• Exercise prompt: Where does the string "page" occur in the entries below? Copy every line where it does.

-=-=-=-=-

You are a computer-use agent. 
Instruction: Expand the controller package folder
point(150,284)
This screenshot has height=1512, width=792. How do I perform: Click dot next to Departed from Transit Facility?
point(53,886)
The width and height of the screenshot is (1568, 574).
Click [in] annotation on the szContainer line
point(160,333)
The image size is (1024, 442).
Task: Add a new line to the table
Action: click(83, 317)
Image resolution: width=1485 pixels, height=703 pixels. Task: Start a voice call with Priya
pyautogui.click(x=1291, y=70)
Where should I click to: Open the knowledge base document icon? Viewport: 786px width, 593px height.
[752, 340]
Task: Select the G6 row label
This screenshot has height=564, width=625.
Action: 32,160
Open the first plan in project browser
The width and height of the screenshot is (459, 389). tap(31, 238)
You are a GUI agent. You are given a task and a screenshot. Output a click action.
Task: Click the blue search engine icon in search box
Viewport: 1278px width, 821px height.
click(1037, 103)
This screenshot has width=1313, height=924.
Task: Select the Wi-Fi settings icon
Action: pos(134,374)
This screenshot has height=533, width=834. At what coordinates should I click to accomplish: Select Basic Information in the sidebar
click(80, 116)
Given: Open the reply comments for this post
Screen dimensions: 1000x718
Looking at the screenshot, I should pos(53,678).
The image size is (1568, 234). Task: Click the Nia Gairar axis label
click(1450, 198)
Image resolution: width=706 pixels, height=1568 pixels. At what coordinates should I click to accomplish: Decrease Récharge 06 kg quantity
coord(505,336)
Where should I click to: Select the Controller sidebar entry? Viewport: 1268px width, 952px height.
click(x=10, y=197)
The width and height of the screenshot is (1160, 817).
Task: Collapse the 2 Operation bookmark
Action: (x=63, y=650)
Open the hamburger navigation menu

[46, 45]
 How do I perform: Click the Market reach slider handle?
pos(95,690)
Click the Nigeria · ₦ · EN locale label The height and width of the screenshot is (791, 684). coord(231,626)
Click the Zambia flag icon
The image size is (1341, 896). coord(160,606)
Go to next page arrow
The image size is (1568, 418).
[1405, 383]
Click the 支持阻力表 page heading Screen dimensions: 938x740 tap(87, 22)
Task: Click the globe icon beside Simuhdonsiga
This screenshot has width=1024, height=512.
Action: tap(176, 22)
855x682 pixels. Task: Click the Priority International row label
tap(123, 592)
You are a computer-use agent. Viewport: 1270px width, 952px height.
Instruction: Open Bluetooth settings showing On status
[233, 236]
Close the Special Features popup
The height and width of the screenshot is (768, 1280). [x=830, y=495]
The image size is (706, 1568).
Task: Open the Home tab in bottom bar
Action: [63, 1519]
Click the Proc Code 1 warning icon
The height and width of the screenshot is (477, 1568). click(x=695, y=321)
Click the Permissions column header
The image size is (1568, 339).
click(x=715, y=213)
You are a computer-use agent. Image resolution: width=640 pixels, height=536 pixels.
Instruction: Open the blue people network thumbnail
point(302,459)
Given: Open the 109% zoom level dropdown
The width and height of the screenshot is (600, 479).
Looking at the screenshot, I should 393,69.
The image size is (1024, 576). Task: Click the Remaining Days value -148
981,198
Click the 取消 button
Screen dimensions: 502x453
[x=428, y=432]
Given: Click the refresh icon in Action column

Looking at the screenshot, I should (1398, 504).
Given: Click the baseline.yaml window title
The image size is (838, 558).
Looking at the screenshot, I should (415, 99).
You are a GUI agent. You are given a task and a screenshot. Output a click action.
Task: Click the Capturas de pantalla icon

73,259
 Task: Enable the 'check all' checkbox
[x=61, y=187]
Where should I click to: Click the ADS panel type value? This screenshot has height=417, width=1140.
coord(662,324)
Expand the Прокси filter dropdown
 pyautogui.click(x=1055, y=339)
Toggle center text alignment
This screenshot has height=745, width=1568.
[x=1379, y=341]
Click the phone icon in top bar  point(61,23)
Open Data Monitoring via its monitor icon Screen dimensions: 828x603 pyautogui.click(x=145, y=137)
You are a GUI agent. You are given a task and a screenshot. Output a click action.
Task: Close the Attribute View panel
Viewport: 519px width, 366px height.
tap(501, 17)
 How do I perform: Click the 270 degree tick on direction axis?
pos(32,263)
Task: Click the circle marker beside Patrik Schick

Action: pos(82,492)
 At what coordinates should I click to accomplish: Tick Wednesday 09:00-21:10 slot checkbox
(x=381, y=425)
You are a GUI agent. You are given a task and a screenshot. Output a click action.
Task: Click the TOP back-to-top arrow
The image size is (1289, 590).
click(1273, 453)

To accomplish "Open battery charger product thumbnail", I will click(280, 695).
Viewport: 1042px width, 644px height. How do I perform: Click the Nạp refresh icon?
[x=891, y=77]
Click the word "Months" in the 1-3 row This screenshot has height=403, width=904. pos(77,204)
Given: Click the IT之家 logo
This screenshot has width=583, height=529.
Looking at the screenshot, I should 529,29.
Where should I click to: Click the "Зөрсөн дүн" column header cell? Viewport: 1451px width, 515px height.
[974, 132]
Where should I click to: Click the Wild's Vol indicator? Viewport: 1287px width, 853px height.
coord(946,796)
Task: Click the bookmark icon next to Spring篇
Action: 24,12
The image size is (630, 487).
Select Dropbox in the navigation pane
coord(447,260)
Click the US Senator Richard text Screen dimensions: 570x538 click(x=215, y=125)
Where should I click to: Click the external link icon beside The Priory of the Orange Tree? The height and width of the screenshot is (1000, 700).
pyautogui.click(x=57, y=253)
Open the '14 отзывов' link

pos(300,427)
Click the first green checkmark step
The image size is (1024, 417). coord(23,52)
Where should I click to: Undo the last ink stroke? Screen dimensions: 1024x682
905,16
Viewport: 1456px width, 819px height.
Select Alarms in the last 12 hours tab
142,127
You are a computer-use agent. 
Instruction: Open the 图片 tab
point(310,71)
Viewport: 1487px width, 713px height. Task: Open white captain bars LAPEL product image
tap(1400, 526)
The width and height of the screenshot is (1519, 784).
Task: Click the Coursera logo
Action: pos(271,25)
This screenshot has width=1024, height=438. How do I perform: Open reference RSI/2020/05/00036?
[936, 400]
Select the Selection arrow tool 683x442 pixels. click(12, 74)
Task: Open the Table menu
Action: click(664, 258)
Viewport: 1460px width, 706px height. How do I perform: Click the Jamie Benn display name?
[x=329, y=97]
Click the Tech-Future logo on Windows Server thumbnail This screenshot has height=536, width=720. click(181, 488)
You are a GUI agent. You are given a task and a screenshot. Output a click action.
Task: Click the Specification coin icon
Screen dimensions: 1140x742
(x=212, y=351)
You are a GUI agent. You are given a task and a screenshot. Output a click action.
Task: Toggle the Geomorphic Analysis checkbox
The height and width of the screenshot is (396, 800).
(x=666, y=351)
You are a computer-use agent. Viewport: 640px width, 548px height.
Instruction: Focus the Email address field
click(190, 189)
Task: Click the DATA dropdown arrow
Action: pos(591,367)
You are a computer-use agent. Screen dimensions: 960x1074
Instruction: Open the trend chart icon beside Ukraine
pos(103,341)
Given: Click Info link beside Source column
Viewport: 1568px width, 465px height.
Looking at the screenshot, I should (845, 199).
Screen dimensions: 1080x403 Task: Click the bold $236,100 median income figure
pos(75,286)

-=-=-=-=-

• Result of this exercise:
Go to next page arrow
Click the 支持阻力表 page heading Screen dimensions: 938x740 tap(87, 22)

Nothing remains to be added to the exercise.